Einen Tag nach einer emotionalen Debatte zum Thema wird das polnische Parlament am morgigen Freitag über ein Gesetz abstimmen, das Pride-Paraden und andere öffentliche Gesten zur Unterstützung von LGBTQI*-Rechten verbieten würde. Die neue Änderung des Versammlungsrechts sieht vor, dass öffentliche Versammlungen künftig nicht mehr „die Ehe als Beziehung zwischen einer Frau und einem Mann in Frage stellen“ oder „die Ausdehnung der Ehe auf Personen des gleichen Geschlechts propagieren“ dürften.

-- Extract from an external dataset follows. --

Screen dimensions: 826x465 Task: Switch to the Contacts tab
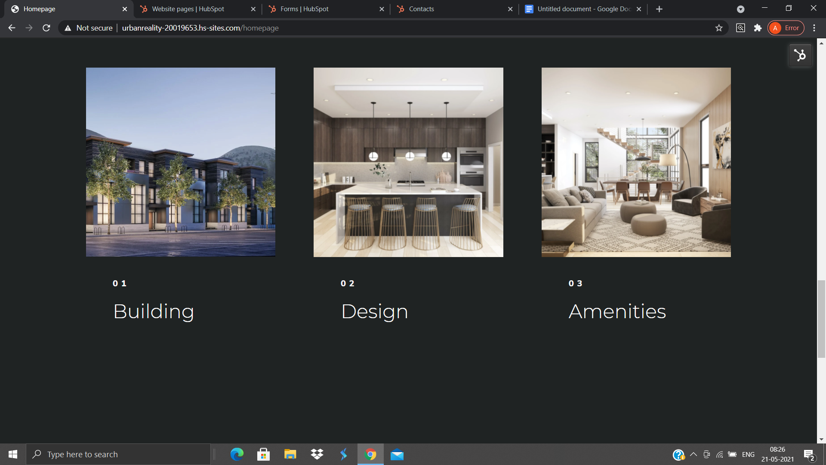coord(421,9)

Demonstrationen wie Pride-Paraden würden demnach verboten, weil sie „eine andere als die heterosexuelle Orientierung“ fördern würden. Wie die Deutsche Welle berichtete begann Krzysztof Kasprzak, einer der rechtskonservativen Aktivist*innen, die den Gesetzentwurf eingebracht haben, seine Rede damit, dass er die LGBT-Rechtsbewegung als eine Form des Totalitarismus bezeichnete und sie mit dem Nazismus verglich. Er beschuldigte die Bewegung, „die natürliche Ordnung umstürzen und Terror einführen“ zu wollen. Diese Rede bezeichnete Wlodzimierz Czarzasty, der stellvertretende Parlamentssprecher der Linken in Polen, wiederum als „widerwärtig“. Ihm schlossen sich eine Reihe von Abgeordneten der Opposition aus der Linken, der Mitte und sogar der konservativen Fraktion an, die den Gesetzesvorschlag als unmenschlich, homofeindlich oder als Verstoß gegen das in der Verfassung des Landes garantierte Versammlungsrecht bezeichneten. Demnach bleibt es unklar, ob der Vorschlag die nötige Rückendeckung hat, um voranzukommen.

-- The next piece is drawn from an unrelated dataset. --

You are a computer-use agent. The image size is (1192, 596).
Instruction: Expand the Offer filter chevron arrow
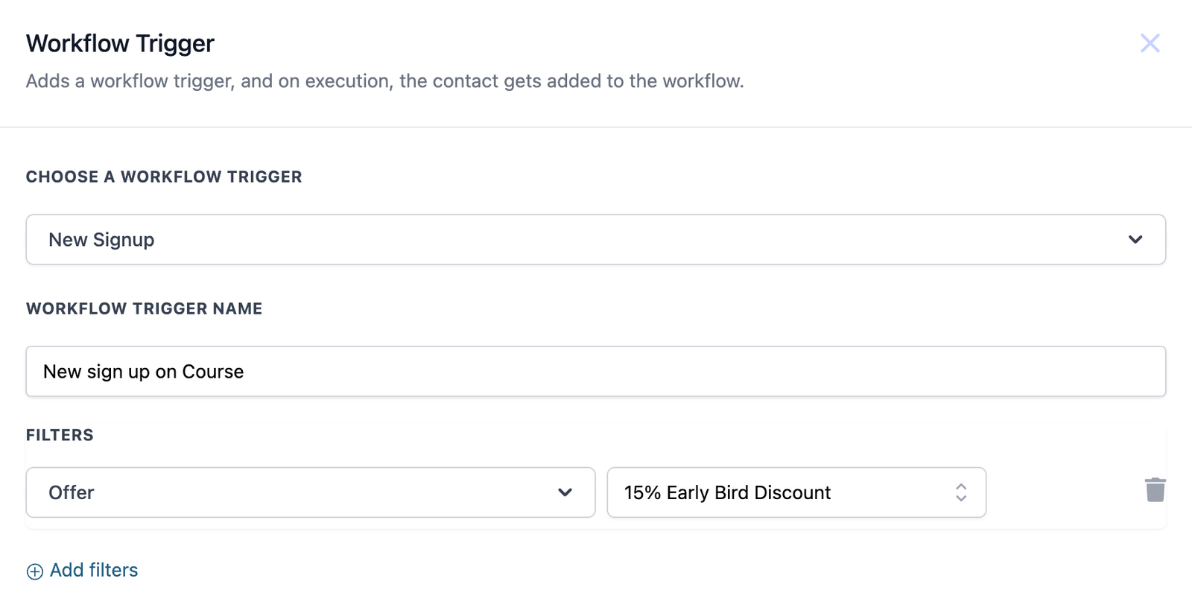[x=565, y=492]
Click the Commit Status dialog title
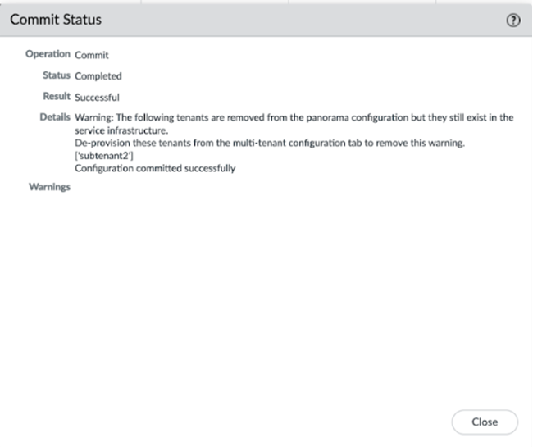Screen dimensions: 533x447 click(x=56, y=20)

Hunderte von Menschen gingen bereits in der polnischen Hauptstadt auf die Straße, um gegen den Gesetzentwurf zu protestieren. Mehr als 300 Menschen versammelten sich vor dem Parlament in Warschau, schwenkten Regenbogenfahnen und hielten Transparente mit der Aufschrift: „Liebe kennt kein Geschlecht“. Nils Muiznieks von Amnesty International forderte die polnischen Gesetzgeber auf, „anzuerkennen, dass Liebe Liebe ist, und diesen hasserfüllten Vorschlag, der durch und durch diskriminierend ist, zurückzuweisen“. Er fügte hinzu: „Diese Initiative geht zwar nicht von der polnischen Regierung aus, aber wir sollten uns darüber im Klaren sein, dass die Normalisierung hasserfüllter Rhetorik durch die Regierung ein Umfeld geschaffen hat, in dem sich Menschen ermächtigt fühlen, Bigotterie zu verbreiten“.

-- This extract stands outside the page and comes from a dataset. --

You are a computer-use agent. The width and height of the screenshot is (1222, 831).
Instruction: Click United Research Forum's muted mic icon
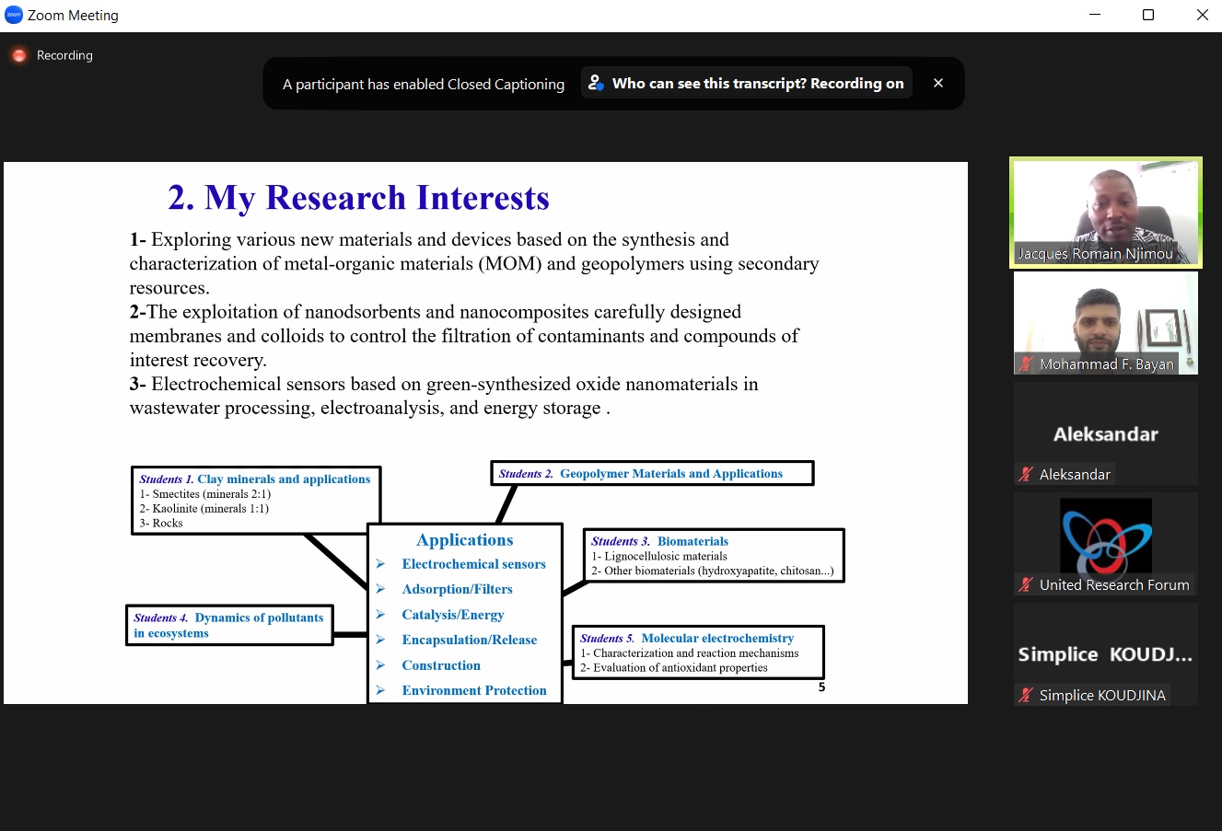(1026, 585)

Der Gesetzentwurf würde das Recht der Pol*innen auf Versammlungsfreiheit ändern und das Land zweifellos in einen neuen Konflikt mit der EU bringen, die bereits über die Unabhängigkeit der Justiz im Land sowie über ein aktuelles Urteil des polnischen Verfassungsgerichts besorgt ist, in dem erklärt wurde, dass polnisches Recht über dem EU-Recht stehe. Zudem hatten sich vor zwei Jahren mehr als 100 Gemeinden und Regionen in Polen zu „LGBT-ideologiefreien Zonen“ erklärt. In jüngster Zeit haben jedoch einige Orte diesen Status wieder aufgehoben, da Kommission rechtliche Schritte gegen Polen ergriffen hatte. Um EU-Mittel zu beschaffen hatten einige polnische Regionen die „LGBT-freie Zonen“ so sehr schnell wieder aufgehoben. Nun gilt es also zu hoffen, dass die EU auch im Falle einer Bestätigung diesen Gesetzes wieder gegen die darin enthaltenen menschenverachtenden Inhalte vorgehen und queere Rechte so stärken können wird.